#### WHAT IS BEING ASKED
Copy the material word for word, everything from the line containing "Expand the Share dropdown button" down to the line containing "pyautogui.click(x=548, y=36)", both ends included. Leave the pictures out of your answer.

[START OF DATA LINES]

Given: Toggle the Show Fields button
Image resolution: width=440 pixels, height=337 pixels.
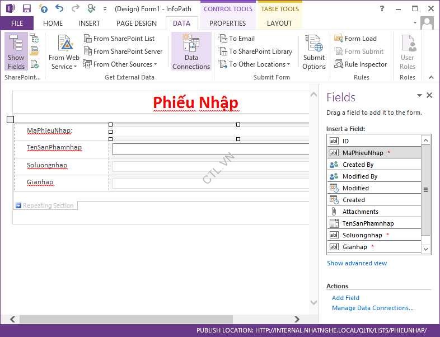Looking at the screenshot, I should 16,52.
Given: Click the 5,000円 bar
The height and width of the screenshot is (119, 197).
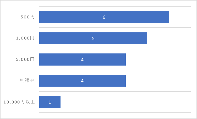Looking at the screenshot, I should (x=83, y=60).
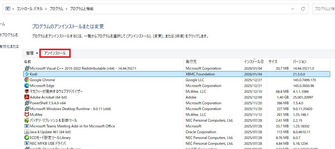This screenshot has width=335, height=149.
Task: Click the refresh icon beside address bar
Action: [x=303, y=9]
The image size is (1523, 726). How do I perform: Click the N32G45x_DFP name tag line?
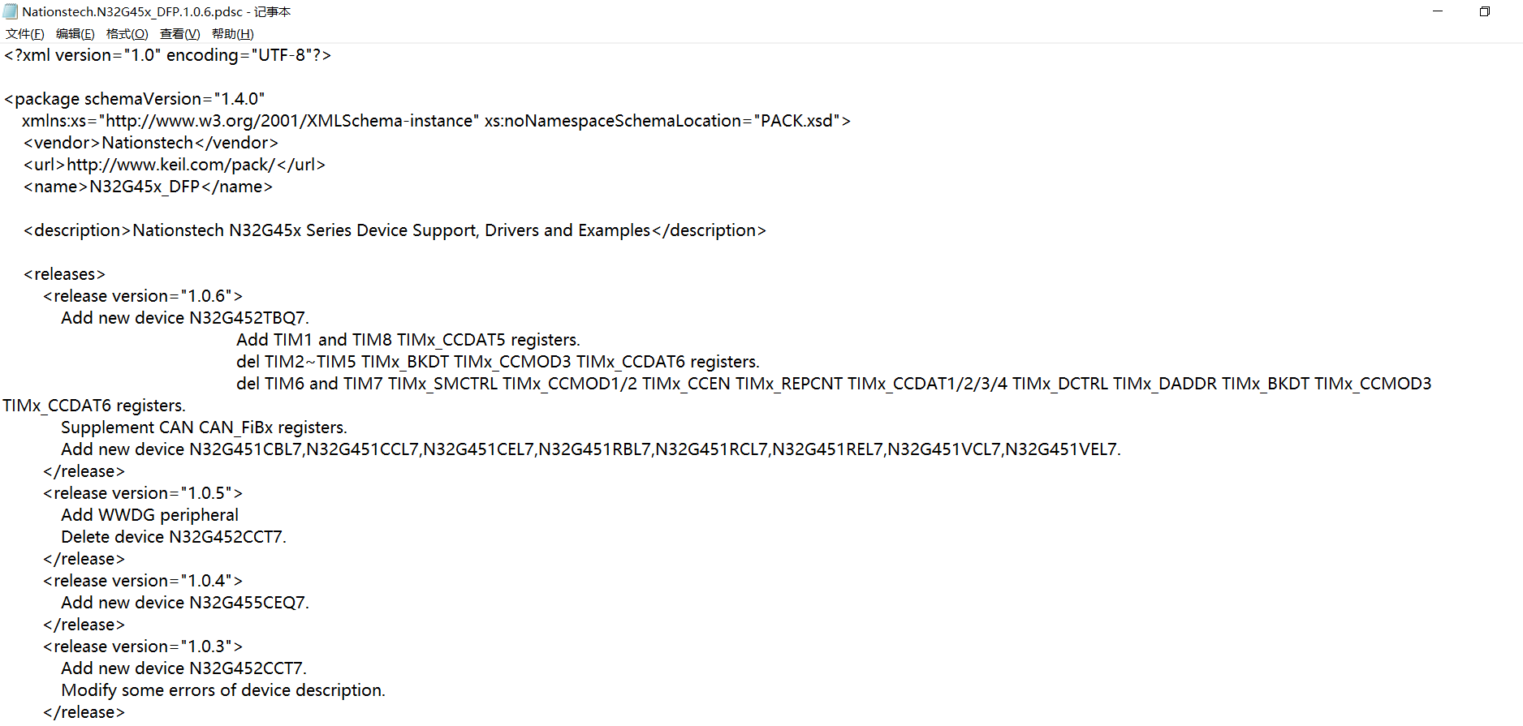click(149, 187)
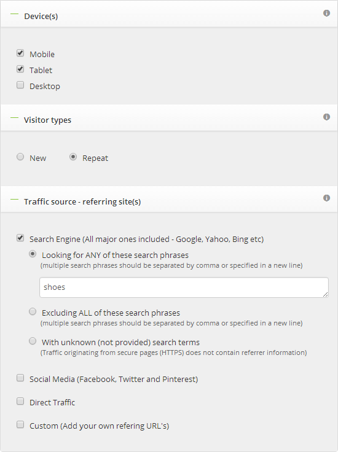Choose Looking for ANY search phrases
Image resolution: width=338 pixels, height=452 pixels.
click(x=33, y=254)
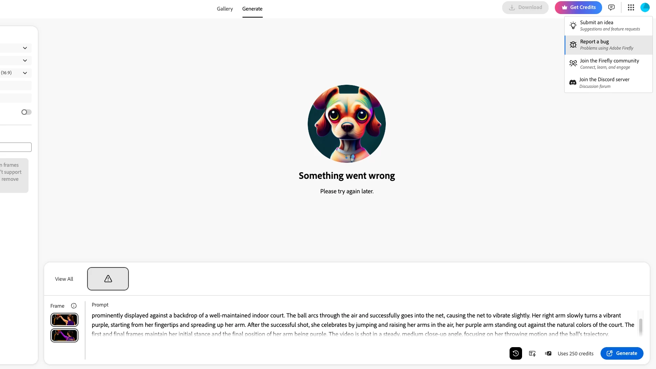
Task: Select the first frame thumbnail
Action: coord(64,320)
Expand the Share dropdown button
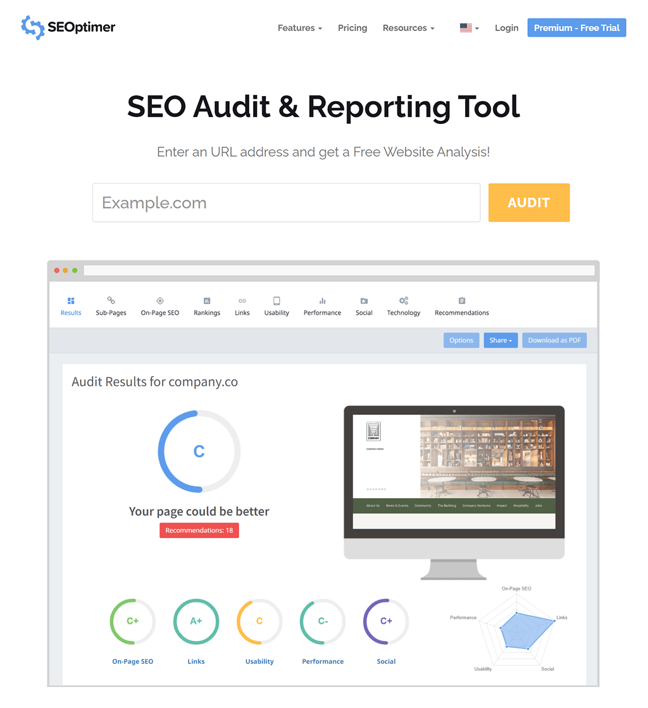648x708 pixels. coord(501,341)
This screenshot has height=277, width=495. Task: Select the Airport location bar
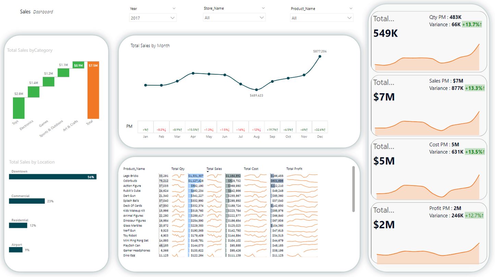pyautogui.click(x=16, y=250)
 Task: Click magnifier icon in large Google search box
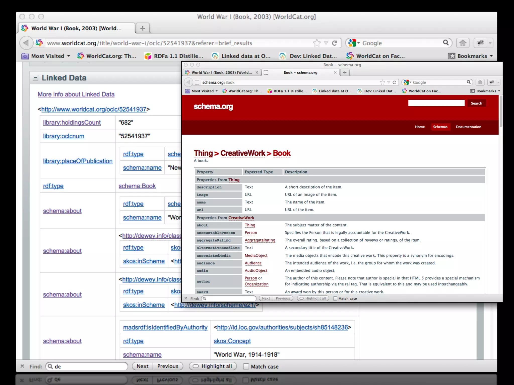click(445, 43)
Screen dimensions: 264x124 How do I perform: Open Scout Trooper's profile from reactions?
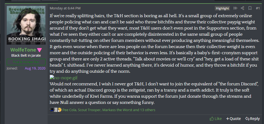point(90,110)
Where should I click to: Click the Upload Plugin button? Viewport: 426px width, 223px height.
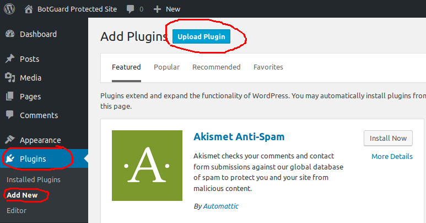tap(201, 36)
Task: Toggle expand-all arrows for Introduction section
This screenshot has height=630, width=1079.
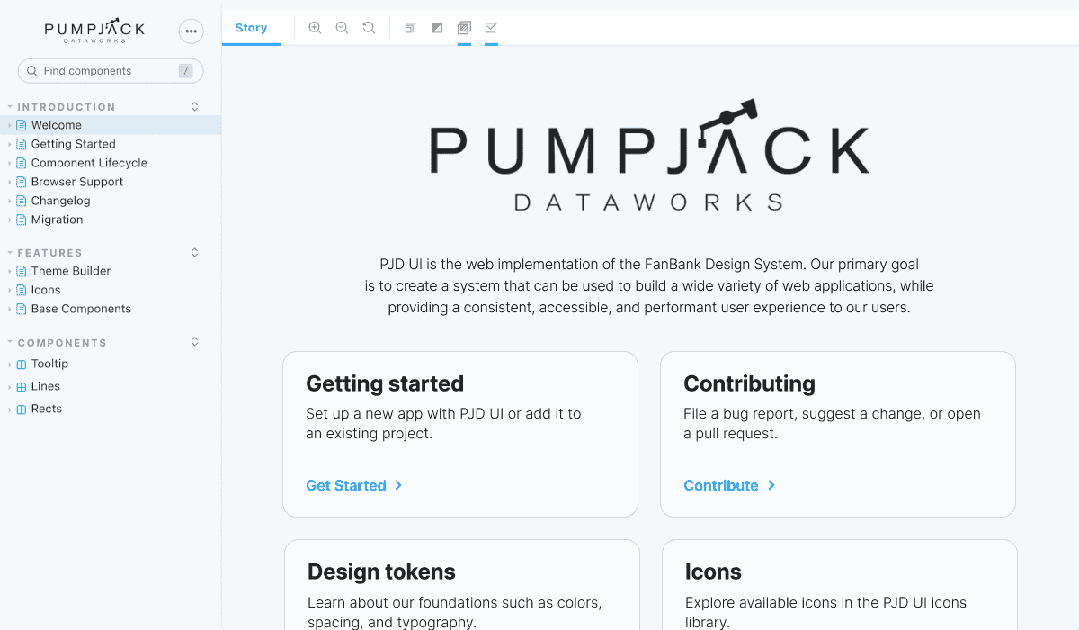Action: (x=195, y=107)
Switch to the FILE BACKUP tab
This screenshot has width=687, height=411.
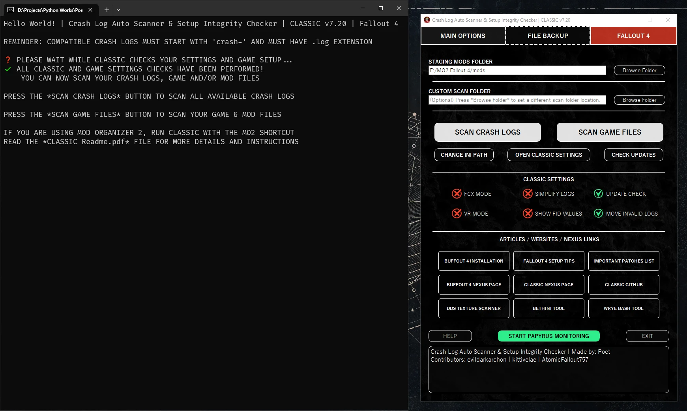pyautogui.click(x=548, y=36)
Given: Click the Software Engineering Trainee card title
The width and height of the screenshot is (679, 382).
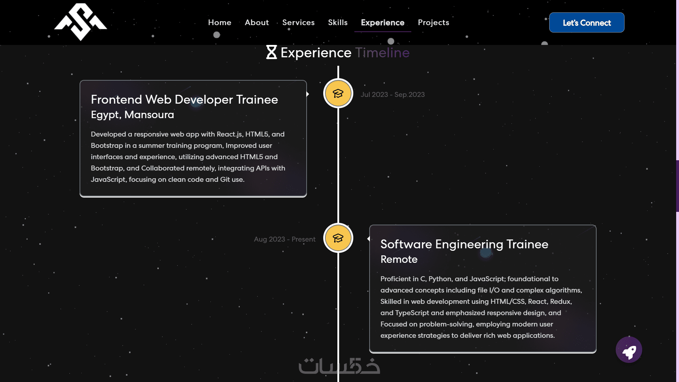Looking at the screenshot, I should click(x=464, y=244).
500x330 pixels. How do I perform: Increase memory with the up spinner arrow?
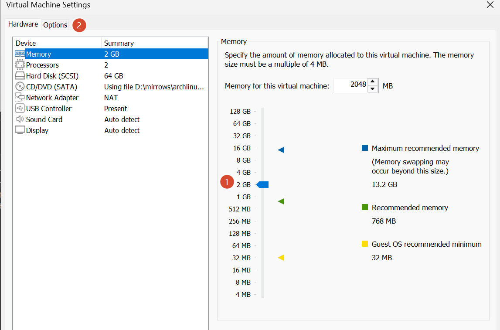pyautogui.click(x=372, y=82)
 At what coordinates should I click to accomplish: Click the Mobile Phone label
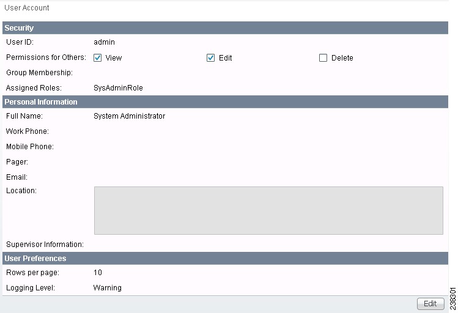point(30,147)
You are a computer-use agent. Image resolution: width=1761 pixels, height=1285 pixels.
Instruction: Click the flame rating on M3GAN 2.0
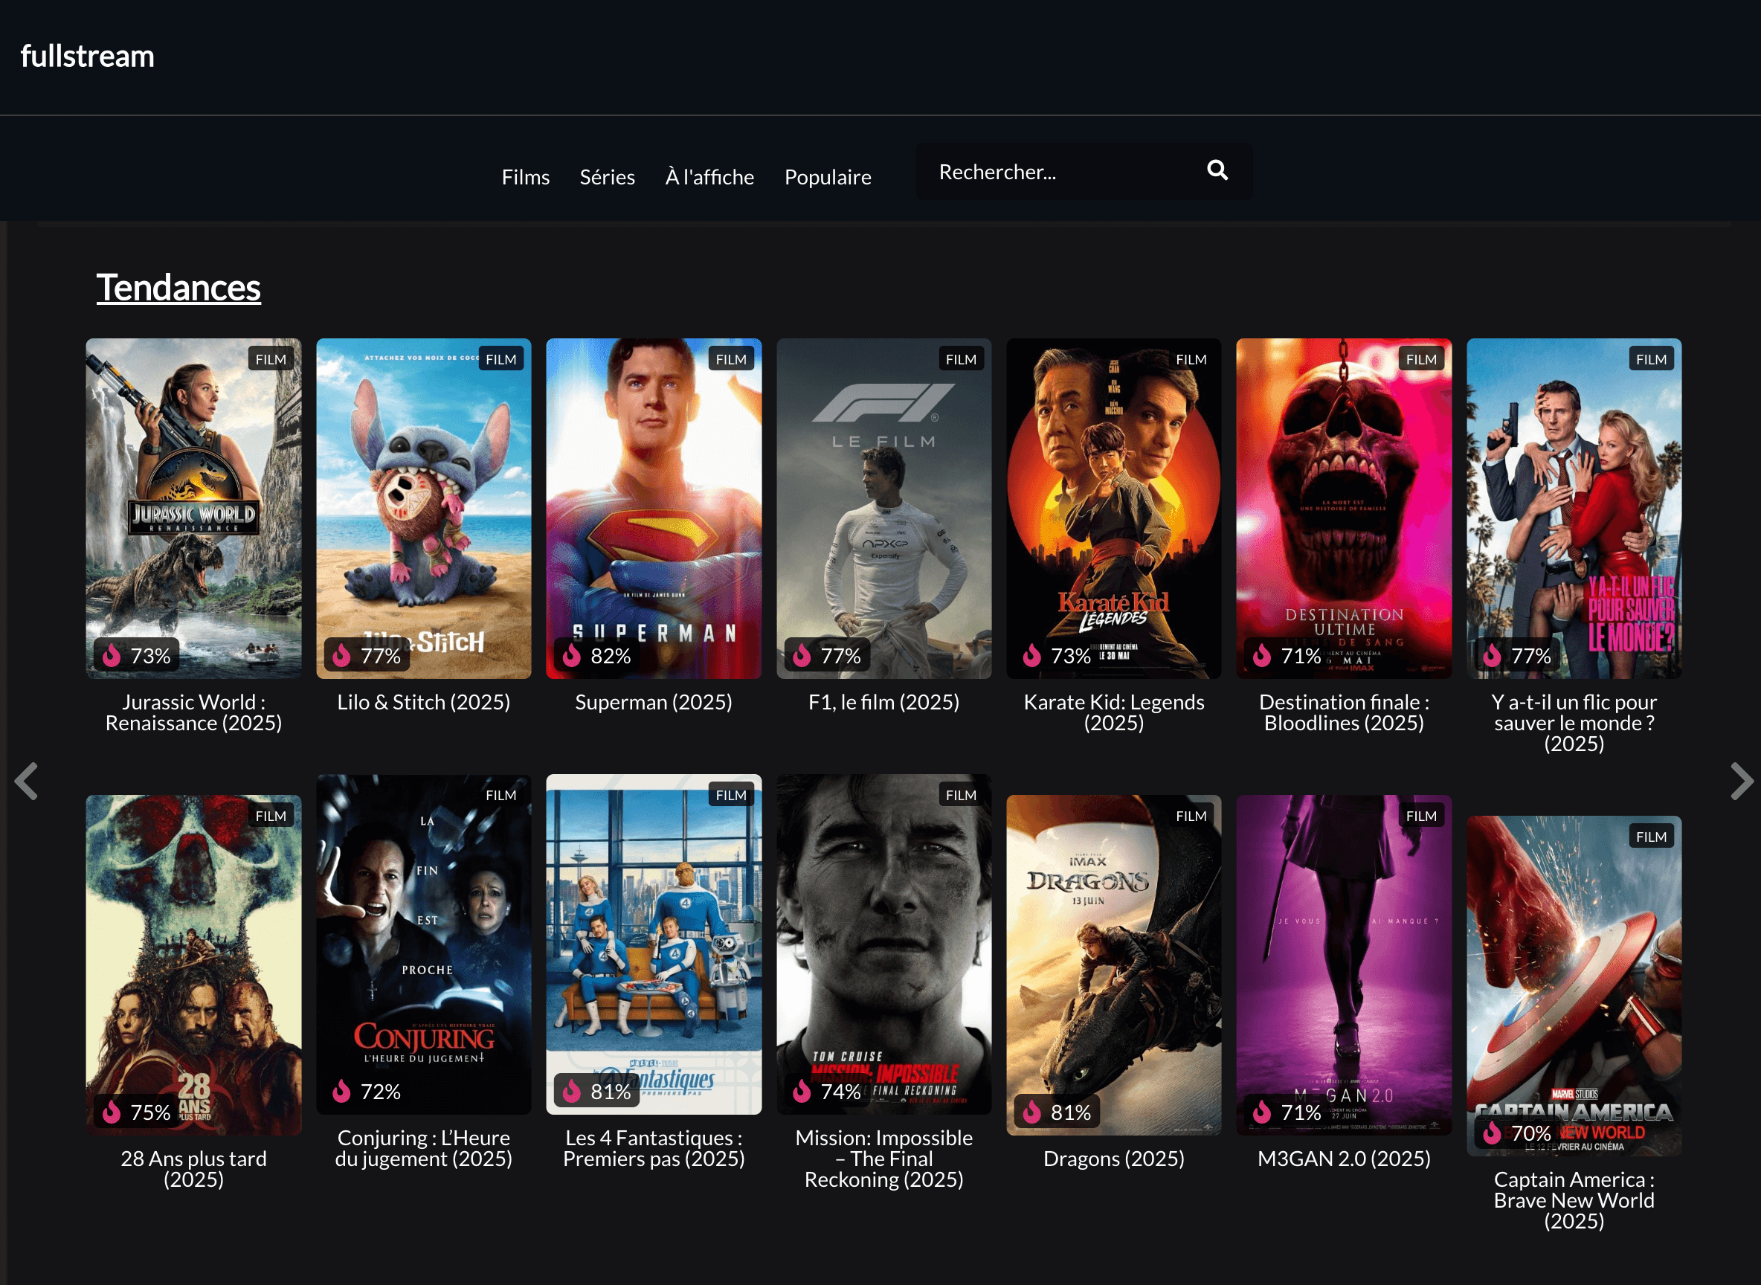[1262, 1112]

[END OF DATA LINES]

#### ANSWER TO THE PROBLEM
Expand the Share dropdown button
648x708 pixels. coord(501,341)
This screenshot has height=277, width=495. Task: Select the Airport location bar
pyautogui.click(x=16, y=250)
 Task: Click magnifier icon in large Google search box
click(445, 43)
Screen dimensions: 264x124 How do I perform: Open Scout Trooper's profile from reactions?
point(90,110)
Where should I click to: Click the Upload Plugin button? Viewport: 426px width, 223px height.
tap(201, 36)
Task: Toggle expand-all arrows for Introduction section
This screenshot has height=630, width=1079.
Action: (x=195, y=107)
Switch to the FILE BACKUP tab
This screenshot has width=687, height=411.
pyautogui.click(x=548, y=36)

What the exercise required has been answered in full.